Hi Brion,
On Wed, 16 Nov 2005 13:46:40 -0800 Brion Vibber brion@pobox.com wrote:
Andre Oliveira da Costa wrote:
Brion Vibber wrote:
This is normal; set $wgLegacyEncoding for runtime conversion of old text entries.
... wow, that's it? ;-) I thought it would be harder =) Thank God it's simple...
;)
I'll try it ASAP and post here the results. However, a couple of questions:
- shouldn't upgrade1_5.php convert text entries as well?
No.
What's the point in "half converting" to utf-8?
Ask that again when _you_ have sixteen million precompressed text records in Latin-1 and hundreds of people calling for your blood every minute the site is offline for the upgrade. ;)
Ok, got the message ;-) Yeah, judging from this perspective, it makes perfect sense. And, after all, all that matters is that at the end of the day conversion (be it partial or full) works, and all content is accounted for and properly accessible after the upgrade (confirmation still pending on my case! ;-))
- will $wgLegacyEncoding be around on future releases? After all, remaining non-utf8 chars will be on the DB forever since the upgrade script didn't catch them.
Yes.
Cool.
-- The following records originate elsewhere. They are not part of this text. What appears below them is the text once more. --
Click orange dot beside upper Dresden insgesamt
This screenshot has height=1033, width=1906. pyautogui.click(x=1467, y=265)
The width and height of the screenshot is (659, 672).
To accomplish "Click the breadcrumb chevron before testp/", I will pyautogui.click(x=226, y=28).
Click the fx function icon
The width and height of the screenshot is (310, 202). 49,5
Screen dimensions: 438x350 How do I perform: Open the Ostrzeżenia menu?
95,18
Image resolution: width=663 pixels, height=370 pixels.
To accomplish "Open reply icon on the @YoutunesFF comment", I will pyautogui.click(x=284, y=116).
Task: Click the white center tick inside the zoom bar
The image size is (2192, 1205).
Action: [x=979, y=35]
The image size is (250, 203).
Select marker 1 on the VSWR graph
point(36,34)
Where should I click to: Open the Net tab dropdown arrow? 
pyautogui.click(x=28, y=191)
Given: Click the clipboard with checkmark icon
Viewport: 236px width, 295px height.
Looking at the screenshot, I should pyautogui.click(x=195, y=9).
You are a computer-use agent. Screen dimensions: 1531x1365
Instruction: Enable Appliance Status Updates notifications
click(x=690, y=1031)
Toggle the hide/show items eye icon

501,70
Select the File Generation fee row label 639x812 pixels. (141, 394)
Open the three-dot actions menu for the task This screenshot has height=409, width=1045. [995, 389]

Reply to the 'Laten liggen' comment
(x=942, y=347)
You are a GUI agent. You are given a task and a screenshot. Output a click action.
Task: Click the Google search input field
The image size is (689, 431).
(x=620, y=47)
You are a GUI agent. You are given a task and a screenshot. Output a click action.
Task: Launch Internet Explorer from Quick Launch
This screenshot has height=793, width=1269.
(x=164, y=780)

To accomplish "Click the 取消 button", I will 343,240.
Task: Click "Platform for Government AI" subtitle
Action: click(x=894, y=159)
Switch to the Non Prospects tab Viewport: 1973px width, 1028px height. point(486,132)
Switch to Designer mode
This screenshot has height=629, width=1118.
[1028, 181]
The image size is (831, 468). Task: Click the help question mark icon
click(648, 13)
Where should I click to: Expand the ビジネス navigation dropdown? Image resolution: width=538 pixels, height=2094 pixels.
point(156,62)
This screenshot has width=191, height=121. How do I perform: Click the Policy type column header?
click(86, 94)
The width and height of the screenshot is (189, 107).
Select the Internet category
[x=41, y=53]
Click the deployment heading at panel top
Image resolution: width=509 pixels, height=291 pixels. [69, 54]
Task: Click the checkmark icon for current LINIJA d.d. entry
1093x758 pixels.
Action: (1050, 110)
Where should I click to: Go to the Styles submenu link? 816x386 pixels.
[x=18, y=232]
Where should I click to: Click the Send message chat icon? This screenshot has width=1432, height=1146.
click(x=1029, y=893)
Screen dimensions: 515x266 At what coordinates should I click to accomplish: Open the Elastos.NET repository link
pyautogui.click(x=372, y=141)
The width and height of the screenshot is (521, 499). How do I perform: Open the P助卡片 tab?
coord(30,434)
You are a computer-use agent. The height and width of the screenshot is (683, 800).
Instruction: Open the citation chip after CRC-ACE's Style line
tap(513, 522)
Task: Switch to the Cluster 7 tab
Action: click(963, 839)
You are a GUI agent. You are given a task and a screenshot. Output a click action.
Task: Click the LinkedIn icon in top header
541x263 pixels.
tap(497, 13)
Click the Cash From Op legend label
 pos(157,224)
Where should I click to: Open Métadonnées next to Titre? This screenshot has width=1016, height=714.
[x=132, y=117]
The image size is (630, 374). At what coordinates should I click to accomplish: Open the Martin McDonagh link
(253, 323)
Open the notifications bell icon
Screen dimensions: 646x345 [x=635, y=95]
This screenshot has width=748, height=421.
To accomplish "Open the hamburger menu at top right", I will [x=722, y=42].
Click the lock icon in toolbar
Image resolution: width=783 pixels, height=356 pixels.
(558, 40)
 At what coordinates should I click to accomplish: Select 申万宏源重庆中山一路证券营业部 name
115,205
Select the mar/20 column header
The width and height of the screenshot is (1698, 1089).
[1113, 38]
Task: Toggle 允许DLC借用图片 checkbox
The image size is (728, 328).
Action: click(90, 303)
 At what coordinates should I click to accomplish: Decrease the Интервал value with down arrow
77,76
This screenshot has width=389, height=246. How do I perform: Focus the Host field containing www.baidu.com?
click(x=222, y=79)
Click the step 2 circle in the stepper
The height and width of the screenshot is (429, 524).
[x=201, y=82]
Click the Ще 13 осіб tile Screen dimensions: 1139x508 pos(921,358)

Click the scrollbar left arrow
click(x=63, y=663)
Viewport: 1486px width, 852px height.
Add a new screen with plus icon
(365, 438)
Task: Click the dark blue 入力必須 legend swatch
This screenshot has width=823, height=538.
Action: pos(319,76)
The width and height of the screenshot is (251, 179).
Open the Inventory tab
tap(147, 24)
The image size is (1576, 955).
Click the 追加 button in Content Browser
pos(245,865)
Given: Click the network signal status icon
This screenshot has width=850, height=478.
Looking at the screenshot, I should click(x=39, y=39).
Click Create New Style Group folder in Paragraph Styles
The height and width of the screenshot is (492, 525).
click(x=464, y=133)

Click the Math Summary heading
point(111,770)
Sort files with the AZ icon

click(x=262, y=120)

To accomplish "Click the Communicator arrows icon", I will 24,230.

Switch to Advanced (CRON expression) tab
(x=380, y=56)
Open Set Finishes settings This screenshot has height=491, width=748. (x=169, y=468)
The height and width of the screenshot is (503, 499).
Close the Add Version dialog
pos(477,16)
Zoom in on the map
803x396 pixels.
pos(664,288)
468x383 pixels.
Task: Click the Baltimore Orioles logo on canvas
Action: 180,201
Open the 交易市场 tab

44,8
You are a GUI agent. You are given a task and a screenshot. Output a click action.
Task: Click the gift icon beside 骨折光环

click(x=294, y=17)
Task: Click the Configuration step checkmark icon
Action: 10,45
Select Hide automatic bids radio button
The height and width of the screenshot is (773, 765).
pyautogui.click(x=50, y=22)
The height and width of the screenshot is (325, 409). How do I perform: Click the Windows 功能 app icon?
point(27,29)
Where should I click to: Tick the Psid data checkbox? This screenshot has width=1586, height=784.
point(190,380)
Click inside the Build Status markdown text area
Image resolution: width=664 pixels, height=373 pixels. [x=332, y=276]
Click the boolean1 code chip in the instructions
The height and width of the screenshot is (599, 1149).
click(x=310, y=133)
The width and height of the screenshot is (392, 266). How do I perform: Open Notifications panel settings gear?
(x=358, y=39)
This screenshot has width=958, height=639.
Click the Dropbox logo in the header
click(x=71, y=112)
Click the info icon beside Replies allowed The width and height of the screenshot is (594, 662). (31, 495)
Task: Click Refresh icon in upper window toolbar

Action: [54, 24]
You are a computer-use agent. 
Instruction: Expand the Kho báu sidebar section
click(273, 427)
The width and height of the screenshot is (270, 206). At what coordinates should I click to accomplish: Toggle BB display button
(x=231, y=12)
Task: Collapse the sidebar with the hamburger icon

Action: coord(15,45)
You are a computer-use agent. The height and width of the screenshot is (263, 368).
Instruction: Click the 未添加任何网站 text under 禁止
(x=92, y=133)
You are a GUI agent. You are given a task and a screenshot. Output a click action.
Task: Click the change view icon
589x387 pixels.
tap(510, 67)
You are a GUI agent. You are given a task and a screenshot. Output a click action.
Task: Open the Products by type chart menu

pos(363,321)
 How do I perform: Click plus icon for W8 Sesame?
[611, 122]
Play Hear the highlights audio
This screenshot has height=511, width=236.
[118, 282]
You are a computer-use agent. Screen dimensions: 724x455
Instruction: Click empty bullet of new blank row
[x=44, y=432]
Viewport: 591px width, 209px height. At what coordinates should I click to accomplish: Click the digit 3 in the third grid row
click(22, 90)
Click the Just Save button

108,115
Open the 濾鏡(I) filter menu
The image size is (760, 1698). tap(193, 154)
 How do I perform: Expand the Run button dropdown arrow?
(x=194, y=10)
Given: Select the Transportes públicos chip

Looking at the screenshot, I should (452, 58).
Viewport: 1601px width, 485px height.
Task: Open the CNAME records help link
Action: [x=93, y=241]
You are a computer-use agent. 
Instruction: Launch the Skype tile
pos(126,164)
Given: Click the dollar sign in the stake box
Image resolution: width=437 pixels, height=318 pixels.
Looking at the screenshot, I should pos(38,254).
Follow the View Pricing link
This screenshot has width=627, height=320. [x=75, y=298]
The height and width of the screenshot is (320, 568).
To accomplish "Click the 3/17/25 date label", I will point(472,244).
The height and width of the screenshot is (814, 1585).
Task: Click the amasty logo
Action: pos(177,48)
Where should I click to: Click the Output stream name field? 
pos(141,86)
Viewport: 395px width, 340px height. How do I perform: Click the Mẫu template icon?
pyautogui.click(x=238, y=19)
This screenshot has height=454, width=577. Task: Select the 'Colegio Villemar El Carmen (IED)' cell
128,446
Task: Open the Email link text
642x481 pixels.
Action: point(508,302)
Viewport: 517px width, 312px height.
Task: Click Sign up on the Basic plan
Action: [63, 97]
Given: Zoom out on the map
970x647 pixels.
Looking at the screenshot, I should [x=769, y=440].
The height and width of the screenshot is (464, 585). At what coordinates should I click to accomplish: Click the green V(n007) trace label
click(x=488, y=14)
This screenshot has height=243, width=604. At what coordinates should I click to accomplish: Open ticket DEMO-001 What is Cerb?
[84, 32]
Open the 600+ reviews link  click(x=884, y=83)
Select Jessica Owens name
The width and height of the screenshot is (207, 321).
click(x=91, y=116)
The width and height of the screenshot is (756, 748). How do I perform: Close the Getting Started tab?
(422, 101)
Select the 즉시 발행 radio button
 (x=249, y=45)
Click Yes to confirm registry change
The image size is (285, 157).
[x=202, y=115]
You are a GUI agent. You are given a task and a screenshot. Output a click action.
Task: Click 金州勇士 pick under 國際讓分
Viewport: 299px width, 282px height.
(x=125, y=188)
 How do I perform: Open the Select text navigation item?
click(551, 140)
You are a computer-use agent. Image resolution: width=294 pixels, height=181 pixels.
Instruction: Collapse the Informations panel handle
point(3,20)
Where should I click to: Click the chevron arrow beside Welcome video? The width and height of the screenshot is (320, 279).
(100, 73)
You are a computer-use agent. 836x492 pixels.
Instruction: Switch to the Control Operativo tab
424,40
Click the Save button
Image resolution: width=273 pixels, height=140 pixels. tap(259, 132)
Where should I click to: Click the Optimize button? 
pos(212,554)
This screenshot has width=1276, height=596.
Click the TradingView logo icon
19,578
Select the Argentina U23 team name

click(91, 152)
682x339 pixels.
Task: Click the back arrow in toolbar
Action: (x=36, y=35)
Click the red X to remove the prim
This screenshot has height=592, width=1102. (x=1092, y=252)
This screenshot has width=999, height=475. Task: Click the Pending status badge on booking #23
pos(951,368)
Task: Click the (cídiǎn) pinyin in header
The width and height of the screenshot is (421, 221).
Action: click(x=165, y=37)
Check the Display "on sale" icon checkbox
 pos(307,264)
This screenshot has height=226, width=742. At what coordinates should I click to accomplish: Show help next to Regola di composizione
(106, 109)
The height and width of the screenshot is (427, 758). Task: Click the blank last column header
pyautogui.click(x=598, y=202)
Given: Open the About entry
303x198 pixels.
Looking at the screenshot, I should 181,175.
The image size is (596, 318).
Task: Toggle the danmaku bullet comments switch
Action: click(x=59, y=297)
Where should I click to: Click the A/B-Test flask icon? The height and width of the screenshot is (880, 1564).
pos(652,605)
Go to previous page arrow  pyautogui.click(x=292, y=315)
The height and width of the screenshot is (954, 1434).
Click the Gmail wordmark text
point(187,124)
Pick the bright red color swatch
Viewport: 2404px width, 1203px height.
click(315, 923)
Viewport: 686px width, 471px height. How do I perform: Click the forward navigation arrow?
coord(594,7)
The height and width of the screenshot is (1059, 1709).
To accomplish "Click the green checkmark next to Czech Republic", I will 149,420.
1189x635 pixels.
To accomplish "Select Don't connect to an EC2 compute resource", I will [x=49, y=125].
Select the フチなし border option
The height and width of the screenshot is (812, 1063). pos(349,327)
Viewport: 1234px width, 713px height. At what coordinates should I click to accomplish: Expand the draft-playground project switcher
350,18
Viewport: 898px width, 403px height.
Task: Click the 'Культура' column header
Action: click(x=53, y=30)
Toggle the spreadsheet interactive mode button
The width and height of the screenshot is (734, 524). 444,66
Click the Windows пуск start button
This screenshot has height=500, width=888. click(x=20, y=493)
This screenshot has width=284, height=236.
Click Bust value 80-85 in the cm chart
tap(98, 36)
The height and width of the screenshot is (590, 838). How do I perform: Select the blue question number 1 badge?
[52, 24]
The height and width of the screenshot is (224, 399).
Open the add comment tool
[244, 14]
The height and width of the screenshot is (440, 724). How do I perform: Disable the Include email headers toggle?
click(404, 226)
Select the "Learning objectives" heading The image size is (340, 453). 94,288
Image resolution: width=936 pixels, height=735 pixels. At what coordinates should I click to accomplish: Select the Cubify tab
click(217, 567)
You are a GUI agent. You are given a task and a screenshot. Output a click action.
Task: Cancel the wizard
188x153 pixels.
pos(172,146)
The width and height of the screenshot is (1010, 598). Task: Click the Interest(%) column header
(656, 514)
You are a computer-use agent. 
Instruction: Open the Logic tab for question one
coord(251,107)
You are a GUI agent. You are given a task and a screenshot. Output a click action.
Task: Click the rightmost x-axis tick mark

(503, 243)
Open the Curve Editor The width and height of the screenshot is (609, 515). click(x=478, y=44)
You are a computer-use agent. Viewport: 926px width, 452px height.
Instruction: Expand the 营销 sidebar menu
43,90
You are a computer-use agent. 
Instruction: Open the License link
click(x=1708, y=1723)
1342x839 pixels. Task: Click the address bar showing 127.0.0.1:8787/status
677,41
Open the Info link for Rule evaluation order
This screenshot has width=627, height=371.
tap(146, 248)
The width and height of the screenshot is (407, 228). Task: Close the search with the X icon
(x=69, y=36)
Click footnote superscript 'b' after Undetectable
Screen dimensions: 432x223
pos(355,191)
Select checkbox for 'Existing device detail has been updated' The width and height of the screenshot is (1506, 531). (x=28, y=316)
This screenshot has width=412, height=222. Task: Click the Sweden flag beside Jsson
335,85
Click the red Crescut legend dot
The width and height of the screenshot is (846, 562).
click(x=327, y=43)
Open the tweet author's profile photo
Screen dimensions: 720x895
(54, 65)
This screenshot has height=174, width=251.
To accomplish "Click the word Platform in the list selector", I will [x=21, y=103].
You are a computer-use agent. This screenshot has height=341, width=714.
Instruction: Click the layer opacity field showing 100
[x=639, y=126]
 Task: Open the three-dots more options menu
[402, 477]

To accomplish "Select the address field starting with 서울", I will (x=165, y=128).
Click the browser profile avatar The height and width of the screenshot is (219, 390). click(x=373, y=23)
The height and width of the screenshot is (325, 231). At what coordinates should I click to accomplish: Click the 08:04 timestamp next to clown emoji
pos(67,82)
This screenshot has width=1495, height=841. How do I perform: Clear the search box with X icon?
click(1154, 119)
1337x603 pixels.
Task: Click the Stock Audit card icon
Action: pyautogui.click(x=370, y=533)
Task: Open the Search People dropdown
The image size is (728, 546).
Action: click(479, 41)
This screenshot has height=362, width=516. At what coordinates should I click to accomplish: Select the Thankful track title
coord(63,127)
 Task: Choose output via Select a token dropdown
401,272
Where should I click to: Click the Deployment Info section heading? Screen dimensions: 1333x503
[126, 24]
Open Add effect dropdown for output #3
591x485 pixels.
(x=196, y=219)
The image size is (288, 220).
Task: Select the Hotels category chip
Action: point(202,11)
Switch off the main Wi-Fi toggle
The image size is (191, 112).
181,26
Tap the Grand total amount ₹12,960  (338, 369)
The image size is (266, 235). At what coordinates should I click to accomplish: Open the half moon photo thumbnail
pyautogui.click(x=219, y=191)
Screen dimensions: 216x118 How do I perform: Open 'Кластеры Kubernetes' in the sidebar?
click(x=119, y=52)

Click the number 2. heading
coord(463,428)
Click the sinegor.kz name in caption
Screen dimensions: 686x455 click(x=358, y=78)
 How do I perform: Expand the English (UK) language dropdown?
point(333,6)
I rest my case then ;-)
- would a "manual" conversion using iconv (as erchache2000 suggested on this thread) after upgrade1_5.php and update.php have been applied successfully convert all DB from latin-1 to utf-8?
Depends on your database...
Could this have any side-effects that could compromise the DB? (eg. if images or any other binary data is stored on the DB, I don't know if iconv is smart enough not to mess with "latin-1 chars" it might find within binary content)
Yes, that would corrupt any compressed text entries. If you're using compressed old records you'd have to decompress the whole table before running such a conversion.
Ok. In other words: "don't do it unless you're pretty sure you know what you're doing" ;-) I didn't even know there could be compressed text records, but they're as much of a problem on this case as any binary file. As for me, I'll let it be as it is ;-)
Thks for all the help. I will try the $wgLegacyEncoding at home and will report here the results.
Best,
Andre
PS: BTW: IMHO some of this conversation could be summarized on the UPGRADE docs, it could save others some worries.